In Neural Architecture Search, an LSTM was trained to generate architectures. We can think of Meta-Learning in a general sense as being the “machines that generate other machines”. Hyper Networks also fall into the category of machines generating other machines. Hyper Networks are DL architectures that learn how to generate the weights of another DL architecture. The claimed utility of the approach relates to it being a kind of generalization of weight sharing. Unlike the other methods mentioned above, both Hyper Networks and Learning to Learn, a neural network replaces the entire functionality rather than specifying hyper-parameters:

Hyper Network — Learns a neural network that generated the weights of another network.
Learning to Learn — Replaced SGD with a trained LSTM

Note that Transfer Learning is similar to both of these in that another network provides the weight initialization. In addition, these are only for single instances and not generative. Perhaps one could use a generative technique (i.e. VAE, GANs etc) to generate optimal DL architectures.

In all the above approaches, the method employs different search mechanisms (i.e. Grid, Gaussian Processes, Evolution, Q-Learning, Policy Gradients) to discover (among the many generated architectures) better configurations. The key idea to emphasize is that hyper-parameters can be generalized into a form of a language. A Domain Specific Language (DSL) with the above hyper-parameters as its vocabulary can serve as a general basis for generating new architectures.

It is instructive to understand that DSLs are a meta-model. There is however an even more abstract level, that is the meta meta-model. I wrote about this in “The Meta Model and Meta Meta-Model of Deep Learning”. The key question of that post was that it was obvious as to the best vocabulary for the meta meta-model. The meta meta-model specifies the kind of hyper-parameters available at the meta-model. We can clearly have a language that specifies down to the description of every neuron. However, we want to strike an effective balance of abstraction. There is also an entire spectrum as to what is mutable and trainable.
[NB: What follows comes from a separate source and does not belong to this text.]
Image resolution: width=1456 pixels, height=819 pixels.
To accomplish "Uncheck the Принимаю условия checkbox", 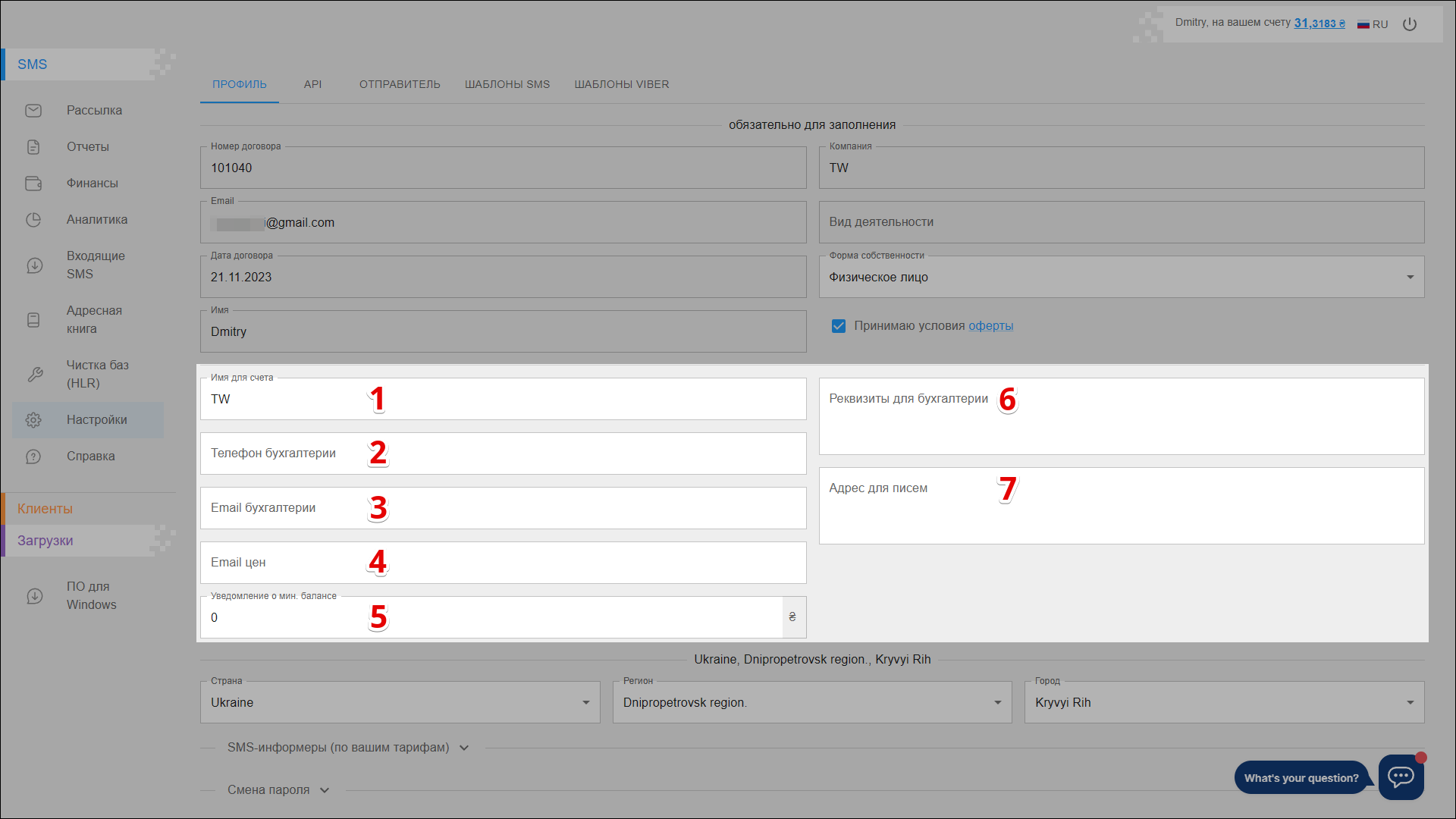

The delineation of what happens in hyper-parameter optimization and what happens while training a DNN is actually somewhat arbitrary. We actually see this in the newer architectures like DeepMind PathNet, also a architecture search method, where hyper-parametrization and training are all in the same network (or fabric ). PathNet re-uses lower layers (effectively exploring initialization schemes) and explores multiple ways to connect a network.

PathNet selects new connections (not layers) while using a combination of SGD and GA.

We have a glimpse of a DSL driven architecture in my previous post about “A Language Driven Approach to Deep Learning Training” where a prescription that is quite general is presented. Specifically, (1) define a DSL, (2) generate data from the DSL, (3) train a DL network from the samples then (4) use the network to guide a search algorithm to find better solutions. In that post, I described the DSL as being something that can be applied to any domain. In this article, it is clear that the same program induction inspired approach can be used to searching for Deep Learning architectures.

Here’s are summary of the different Deep Meta Learning methods discussed here.

Taxonomy of Meta-Learning methods

The variety clearly corresponds to the kind of meta-data that is manipulated to generate simulated architectures. In summary, current meta-learning capabilities involve either support for search for architectures or networks inside networks. The former is an established technique to automatically explore better architectures and the latter performs well in automatically fine-tuning algorithms.